Xtr, Ytr = buid_dataset(words[:n1])        # 80#
Xdev, Ydev = buid_dataset(words[n1:n2])    # 10%
Xte, Yte = buid_dataset(words[n2:])        # 10%

# torch.Size([182625, 3]) torch.Size([182625])
# torch.Size([22655, 3]) torch.Size([22655])
# torch.Size([22866, 3]) torch.Size([22866])

input and response preview

Show the code
for x, y in zip(Xtr[:20], Ytr[:20]):
  print(''.join(itos[ix.item()] for ix in x), '--->', itos[y.item()])
... ---> y
..y ---> u
.yu ---> h
yuh ---> e
uhe ---> n
hen ---> g
eng ---> .
... ---> d
..d ---> i
.di ---> o
dio ---> n
ion ---> d
ond ---> r
ndr ---> e
dre ---> .
... ---> x
..x ---> a
.xa ---> v
xav ---> i
avi ---> e

initializing objects in networks

Near copy paste of the layers we have developed in Part 3, I added some docstring to the classes.

class Linear
Show the code
class Linear:
  """    
  Applies an affine linear transformation to the incoming data: y = xA^T + b.

  This class implements a linear (fully connected) layer, which performs a linear 
  transformation on the input tensor.
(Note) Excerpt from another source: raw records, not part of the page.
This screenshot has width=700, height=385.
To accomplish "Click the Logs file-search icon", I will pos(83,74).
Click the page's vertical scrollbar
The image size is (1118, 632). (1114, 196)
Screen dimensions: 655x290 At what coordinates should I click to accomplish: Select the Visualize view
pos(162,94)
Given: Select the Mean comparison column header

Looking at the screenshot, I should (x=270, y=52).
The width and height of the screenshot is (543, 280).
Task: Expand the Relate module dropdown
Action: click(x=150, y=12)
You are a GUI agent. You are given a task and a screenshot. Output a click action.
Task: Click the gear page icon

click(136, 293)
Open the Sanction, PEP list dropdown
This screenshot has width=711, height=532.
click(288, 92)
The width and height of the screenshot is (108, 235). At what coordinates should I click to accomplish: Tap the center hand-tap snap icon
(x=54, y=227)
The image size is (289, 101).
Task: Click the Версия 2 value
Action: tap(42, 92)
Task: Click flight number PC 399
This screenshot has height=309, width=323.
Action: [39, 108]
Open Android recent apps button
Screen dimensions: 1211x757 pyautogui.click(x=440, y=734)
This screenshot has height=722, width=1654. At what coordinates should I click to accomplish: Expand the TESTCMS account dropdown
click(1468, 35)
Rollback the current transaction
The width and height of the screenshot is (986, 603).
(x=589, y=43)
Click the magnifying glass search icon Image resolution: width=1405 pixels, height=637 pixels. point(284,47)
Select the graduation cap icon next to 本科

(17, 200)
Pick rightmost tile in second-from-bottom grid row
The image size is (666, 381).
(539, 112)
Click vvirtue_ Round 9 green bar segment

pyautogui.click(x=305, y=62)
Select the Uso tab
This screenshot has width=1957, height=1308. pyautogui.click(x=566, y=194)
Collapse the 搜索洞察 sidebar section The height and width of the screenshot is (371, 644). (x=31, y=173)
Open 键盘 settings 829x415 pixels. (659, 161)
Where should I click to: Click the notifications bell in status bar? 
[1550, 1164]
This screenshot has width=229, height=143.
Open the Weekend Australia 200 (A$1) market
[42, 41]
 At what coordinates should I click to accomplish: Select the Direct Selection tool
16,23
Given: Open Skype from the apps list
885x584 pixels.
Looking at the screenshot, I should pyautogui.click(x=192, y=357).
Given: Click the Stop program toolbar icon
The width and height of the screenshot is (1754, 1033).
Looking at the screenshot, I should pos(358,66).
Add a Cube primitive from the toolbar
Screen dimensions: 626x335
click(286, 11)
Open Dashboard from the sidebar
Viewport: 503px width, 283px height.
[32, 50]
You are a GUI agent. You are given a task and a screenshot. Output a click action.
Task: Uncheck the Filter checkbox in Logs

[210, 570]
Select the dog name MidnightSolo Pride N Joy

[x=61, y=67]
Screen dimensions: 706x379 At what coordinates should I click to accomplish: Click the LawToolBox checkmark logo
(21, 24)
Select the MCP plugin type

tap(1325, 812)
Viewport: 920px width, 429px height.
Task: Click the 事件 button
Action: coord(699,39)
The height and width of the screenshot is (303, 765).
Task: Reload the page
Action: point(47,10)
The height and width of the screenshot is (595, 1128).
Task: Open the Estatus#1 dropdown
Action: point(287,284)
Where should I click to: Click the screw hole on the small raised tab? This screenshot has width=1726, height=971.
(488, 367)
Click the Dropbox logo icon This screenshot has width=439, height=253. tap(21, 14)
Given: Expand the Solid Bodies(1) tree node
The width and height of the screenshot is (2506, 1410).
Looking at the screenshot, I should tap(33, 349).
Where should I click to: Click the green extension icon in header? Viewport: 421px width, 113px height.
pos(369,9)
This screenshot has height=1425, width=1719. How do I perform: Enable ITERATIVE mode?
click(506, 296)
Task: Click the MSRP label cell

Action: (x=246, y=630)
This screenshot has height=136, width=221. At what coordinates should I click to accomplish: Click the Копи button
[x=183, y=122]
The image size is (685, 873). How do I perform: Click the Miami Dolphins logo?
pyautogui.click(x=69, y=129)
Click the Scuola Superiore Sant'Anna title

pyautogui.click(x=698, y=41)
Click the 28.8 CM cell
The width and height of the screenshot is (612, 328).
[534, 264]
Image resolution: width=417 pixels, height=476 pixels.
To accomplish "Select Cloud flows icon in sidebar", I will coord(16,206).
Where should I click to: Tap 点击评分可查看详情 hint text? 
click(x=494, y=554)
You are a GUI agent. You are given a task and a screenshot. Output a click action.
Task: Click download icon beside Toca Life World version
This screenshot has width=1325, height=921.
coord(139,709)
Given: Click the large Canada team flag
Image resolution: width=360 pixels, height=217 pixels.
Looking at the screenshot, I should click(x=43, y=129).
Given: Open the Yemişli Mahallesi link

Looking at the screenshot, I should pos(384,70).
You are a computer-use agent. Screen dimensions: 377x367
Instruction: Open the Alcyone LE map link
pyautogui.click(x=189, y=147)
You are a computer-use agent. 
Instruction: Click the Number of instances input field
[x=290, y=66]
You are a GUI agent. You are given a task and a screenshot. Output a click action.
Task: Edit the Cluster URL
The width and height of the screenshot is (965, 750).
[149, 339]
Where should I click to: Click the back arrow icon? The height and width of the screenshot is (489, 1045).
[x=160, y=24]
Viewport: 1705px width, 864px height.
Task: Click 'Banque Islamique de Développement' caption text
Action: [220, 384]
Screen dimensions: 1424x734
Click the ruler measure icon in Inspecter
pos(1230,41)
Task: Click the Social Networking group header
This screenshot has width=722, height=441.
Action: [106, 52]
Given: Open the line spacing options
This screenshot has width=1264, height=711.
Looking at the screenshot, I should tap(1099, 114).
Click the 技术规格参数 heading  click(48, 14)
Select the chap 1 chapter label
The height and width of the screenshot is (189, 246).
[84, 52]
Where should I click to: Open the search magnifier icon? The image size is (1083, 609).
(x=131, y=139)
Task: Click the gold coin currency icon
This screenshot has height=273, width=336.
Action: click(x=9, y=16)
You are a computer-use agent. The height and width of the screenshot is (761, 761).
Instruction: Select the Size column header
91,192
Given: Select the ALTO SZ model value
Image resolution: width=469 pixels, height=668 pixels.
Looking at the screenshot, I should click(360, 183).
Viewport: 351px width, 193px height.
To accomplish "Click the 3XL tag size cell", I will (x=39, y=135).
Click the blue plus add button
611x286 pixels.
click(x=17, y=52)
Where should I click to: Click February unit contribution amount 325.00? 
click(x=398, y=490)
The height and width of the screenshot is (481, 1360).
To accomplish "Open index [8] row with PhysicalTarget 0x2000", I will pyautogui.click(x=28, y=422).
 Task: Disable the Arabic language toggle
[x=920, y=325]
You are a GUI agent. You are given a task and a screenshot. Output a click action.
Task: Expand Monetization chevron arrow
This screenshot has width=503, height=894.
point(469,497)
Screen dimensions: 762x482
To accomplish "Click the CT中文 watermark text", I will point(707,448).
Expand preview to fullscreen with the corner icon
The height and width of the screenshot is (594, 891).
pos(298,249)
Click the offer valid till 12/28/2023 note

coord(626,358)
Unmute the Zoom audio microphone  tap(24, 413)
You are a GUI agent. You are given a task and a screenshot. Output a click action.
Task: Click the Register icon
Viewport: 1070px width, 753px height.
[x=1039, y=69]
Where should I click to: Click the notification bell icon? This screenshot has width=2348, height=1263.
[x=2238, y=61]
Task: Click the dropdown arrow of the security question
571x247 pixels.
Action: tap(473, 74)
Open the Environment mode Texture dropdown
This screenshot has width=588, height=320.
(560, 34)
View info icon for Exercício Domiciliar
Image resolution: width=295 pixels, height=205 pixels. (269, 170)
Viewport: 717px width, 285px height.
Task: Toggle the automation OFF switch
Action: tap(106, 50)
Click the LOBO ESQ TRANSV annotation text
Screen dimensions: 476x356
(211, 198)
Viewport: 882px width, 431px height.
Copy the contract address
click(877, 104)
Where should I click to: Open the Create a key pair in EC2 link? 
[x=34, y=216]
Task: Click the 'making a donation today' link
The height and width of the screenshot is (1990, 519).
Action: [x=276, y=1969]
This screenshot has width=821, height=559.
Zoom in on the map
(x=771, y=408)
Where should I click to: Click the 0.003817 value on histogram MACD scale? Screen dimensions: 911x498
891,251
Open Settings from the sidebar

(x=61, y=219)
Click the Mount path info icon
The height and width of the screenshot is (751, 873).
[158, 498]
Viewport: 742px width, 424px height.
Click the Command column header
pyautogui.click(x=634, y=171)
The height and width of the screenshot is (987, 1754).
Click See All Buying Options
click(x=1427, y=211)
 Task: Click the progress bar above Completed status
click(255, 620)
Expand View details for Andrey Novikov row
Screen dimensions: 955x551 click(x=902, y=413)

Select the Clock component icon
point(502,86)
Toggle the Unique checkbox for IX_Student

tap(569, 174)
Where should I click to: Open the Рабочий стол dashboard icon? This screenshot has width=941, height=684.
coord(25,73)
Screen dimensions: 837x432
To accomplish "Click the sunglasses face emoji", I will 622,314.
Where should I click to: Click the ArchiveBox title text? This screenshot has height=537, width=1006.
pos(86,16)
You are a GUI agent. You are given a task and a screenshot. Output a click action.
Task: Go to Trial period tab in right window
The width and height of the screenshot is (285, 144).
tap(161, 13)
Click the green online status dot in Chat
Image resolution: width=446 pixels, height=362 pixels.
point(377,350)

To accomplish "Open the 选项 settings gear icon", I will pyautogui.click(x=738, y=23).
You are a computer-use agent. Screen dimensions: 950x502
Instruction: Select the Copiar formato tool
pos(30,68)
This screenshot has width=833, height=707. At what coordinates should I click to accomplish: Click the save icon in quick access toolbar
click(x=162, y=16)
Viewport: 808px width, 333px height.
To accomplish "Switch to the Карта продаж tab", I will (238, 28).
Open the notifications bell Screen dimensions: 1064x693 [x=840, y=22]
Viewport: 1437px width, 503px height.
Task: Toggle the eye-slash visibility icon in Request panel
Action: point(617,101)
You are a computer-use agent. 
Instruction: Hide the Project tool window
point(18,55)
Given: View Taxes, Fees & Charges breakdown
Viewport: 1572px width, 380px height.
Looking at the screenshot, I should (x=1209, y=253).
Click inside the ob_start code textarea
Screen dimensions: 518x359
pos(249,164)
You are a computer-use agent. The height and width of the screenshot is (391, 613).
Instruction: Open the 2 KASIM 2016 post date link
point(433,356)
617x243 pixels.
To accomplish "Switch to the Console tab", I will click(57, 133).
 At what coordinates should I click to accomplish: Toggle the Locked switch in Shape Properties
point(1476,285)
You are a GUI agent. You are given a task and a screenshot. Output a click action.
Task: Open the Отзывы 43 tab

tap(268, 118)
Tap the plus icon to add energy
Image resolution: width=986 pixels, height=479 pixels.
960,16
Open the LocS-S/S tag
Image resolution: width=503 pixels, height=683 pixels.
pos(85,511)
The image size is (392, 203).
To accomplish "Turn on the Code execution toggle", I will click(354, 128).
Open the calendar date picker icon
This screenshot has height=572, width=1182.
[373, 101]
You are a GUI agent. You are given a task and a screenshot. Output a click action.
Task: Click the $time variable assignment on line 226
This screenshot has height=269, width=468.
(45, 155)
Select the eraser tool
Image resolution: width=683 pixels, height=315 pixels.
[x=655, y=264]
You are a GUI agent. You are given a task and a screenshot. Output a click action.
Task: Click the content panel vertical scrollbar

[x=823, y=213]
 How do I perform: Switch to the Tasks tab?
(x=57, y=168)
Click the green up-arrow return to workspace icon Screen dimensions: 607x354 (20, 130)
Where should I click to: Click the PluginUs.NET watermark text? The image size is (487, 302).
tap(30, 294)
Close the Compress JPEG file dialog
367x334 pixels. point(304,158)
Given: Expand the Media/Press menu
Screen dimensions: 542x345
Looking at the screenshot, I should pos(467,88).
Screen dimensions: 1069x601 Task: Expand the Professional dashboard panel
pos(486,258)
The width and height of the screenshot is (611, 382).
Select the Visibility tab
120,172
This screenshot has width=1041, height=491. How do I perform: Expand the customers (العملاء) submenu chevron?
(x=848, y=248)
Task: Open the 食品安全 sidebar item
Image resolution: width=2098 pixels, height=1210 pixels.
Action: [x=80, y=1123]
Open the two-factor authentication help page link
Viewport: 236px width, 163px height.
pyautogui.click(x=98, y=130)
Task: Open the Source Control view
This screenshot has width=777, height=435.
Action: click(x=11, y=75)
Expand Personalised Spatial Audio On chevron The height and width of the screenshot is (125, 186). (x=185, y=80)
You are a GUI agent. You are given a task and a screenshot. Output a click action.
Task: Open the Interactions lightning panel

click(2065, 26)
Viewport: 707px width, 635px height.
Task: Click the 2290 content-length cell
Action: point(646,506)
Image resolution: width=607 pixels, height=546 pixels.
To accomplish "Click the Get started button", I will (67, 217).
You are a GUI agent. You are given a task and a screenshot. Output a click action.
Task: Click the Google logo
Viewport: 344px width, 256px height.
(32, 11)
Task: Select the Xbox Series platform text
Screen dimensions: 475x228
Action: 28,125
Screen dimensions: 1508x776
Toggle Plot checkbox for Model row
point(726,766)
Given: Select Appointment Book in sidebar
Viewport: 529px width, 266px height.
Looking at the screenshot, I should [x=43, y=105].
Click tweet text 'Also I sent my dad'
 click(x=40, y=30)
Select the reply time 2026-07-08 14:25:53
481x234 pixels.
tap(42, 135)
It is typically used in neural network architectures 
  to transform input features between layers.

  Args:
      fan_in (int): Number of input features (input dimension).
      fan_out (int): Number of output features (output dimension).
      bias (bool, optional): Whether to include a learnable bias term. 
          Defaults to True.

  Attributes:
      weight (torch.Tensor): Weight matrix of shape (fan_in, fan_out), 
          initialized using Kaiming initialization.
      bias (torch.Tensor or None): Bias vector of shape (fan_out), 
          initialized to zeros if bias is True, otherwise None.

  Methods:
      __call__(x): Applies the linear transformation to the input tensor x.
      parameters(): Returns a list of trainable parameters (weight and bias).

  Example:
      >>> layer = Linear(10, 5)  # Creates a linear layer with 10 input features and 5 output features
      >>> x = torch.randn(3, 10)  # Input tensor with batch size 3 and 10 features
      >>> output = layer(x)  # Applies linear transformation
      >>> output.shape
      torch.Size([3, 5])
  """

  def __init__(self, fan_in, fan_out, bias=True):
    self.weight = torch.randn((fan_in, fan_out)) / fan_in**0.5 # note: kaiming init
    self.bias = torch.zeros(fan_out) if bias else None
  
  def __call__(self, x):
    self.out = x @ self.weight
    if self.bias is not None:
      self.out += self.bias
    return self.out
  
  def parameters(self):
    return [self.weight] + ([] if self.bias is None else [self.bias])
class BatchNorm1d
Show the code
class BatchNorm1d:
  """
  Applies Batch Normalization to the input tensor, a technique to improve 
  training stability and performance in deep neural networks.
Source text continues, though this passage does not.